The U.S. Department of Health and Human Services is putting two Medicare Advantage performance measurement efforts through a routine paperwork reduction review process.

The Centers for Medicare and Medicaid Services, an HHS agency, has published paperwork review announcements for a new Medicare Advantage plan beneficiary complaint analysis project and a revision of an existing Medicare health outcomes survey program.

The CMS staffers in charge of the Medicare Advantage complaint project will try to measure how well beneficiaries think Medicare Advantage carriers and Medicare prescription drug plan vendors handle complaints.

The CMS team will develop methods for interviewing beneficiaries and analyzing the responses to see how well the beneficiaries think their complaints were resolved.

Pollsters may survey about 5,300 people per year to implement that project, CMS officials estimate.

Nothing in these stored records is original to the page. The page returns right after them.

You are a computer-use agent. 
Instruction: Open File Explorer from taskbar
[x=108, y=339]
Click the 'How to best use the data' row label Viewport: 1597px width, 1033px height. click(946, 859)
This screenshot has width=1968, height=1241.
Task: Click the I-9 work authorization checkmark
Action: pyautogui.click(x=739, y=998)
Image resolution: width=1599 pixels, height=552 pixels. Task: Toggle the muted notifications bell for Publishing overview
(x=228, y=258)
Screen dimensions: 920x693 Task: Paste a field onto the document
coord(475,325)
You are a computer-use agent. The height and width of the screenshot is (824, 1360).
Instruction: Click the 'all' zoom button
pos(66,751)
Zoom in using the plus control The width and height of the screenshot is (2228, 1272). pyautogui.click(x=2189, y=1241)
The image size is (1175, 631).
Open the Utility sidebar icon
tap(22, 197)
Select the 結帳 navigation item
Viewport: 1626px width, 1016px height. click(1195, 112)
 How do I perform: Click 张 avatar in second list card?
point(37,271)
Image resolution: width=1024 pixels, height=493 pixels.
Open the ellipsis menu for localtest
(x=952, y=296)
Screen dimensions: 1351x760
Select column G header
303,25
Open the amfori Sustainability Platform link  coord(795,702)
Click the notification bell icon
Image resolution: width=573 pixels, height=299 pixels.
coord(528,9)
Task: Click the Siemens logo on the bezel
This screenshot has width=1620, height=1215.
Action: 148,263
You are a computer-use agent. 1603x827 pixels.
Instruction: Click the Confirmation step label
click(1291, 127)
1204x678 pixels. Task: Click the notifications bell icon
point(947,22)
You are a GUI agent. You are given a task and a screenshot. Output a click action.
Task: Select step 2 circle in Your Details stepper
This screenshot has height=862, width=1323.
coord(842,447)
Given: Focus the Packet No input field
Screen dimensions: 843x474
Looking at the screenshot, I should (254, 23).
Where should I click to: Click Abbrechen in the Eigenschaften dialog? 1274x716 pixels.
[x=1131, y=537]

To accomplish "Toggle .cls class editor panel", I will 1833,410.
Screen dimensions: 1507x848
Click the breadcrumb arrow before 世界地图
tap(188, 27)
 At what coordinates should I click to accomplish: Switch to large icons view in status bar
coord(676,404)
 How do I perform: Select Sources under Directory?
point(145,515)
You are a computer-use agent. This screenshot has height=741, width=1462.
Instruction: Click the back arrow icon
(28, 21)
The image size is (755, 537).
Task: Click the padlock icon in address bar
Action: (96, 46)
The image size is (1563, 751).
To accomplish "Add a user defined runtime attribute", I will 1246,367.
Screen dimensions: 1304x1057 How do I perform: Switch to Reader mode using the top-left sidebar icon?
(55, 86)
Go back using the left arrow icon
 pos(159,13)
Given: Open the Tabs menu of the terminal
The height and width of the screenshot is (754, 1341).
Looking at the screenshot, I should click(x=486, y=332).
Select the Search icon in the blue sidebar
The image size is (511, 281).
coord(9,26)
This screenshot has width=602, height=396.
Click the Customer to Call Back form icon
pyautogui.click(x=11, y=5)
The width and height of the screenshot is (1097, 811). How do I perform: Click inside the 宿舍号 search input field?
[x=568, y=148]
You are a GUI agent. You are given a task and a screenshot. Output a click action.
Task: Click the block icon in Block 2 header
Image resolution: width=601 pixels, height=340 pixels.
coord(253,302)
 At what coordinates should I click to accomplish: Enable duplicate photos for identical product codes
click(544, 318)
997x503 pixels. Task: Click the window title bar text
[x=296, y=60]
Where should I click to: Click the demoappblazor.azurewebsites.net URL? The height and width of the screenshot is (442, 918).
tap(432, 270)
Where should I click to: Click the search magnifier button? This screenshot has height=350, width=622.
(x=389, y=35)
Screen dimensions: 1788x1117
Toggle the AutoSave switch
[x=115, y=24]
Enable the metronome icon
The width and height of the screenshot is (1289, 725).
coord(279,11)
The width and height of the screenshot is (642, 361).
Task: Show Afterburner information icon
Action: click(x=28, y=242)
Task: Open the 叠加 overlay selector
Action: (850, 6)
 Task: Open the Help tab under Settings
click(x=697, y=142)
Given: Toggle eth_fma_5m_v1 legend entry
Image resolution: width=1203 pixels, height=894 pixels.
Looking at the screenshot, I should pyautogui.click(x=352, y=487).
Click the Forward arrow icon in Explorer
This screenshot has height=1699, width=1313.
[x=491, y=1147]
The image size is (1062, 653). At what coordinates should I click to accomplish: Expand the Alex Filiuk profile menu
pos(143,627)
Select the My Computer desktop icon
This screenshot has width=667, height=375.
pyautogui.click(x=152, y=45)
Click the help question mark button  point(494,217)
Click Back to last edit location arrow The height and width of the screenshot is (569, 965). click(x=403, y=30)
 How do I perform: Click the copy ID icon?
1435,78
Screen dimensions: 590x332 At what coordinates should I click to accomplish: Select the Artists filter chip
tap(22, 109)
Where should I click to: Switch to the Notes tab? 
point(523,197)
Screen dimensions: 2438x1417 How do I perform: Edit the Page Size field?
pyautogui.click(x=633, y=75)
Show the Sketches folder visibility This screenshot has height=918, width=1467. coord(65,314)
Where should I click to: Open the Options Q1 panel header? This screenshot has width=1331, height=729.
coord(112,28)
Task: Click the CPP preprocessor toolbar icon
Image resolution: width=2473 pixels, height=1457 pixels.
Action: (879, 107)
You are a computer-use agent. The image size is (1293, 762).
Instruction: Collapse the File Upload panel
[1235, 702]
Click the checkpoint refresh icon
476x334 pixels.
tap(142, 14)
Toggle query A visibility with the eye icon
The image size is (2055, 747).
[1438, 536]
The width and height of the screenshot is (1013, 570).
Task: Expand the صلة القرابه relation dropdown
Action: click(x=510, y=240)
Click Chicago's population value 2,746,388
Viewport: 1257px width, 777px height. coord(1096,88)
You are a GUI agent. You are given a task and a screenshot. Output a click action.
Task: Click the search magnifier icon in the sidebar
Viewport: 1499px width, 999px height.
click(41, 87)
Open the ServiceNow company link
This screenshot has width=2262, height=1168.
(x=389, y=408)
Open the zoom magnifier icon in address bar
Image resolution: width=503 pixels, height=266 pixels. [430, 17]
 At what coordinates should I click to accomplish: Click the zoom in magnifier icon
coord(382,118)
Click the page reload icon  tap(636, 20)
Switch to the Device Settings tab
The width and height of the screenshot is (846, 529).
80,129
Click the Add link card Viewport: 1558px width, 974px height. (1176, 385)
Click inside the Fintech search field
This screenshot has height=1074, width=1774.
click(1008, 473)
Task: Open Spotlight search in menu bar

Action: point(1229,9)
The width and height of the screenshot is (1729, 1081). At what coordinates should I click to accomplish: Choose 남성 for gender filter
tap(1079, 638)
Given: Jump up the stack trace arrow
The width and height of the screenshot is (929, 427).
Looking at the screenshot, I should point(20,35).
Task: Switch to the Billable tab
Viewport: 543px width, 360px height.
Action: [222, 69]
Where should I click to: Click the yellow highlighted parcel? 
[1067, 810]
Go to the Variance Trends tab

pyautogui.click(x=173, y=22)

The other project, the revision of the existing Medicare outcomes survey, involves an update of a component of the Healthcare Effectiveness Data and Information Set, a quality data set developed by the National Committee for Quality Assurance, Washington.

That survey affects about 1.1 million individuals, and respondents spend about 366,520 hours per year preparing the responses, officials estimate.

CMS officials are asking for comments on the value of data collection projects and ways to make the projects easier on the respondents.

Comments on the beneficiary survey are due July 6, and comments on the outcomes survey are due Aug. 3.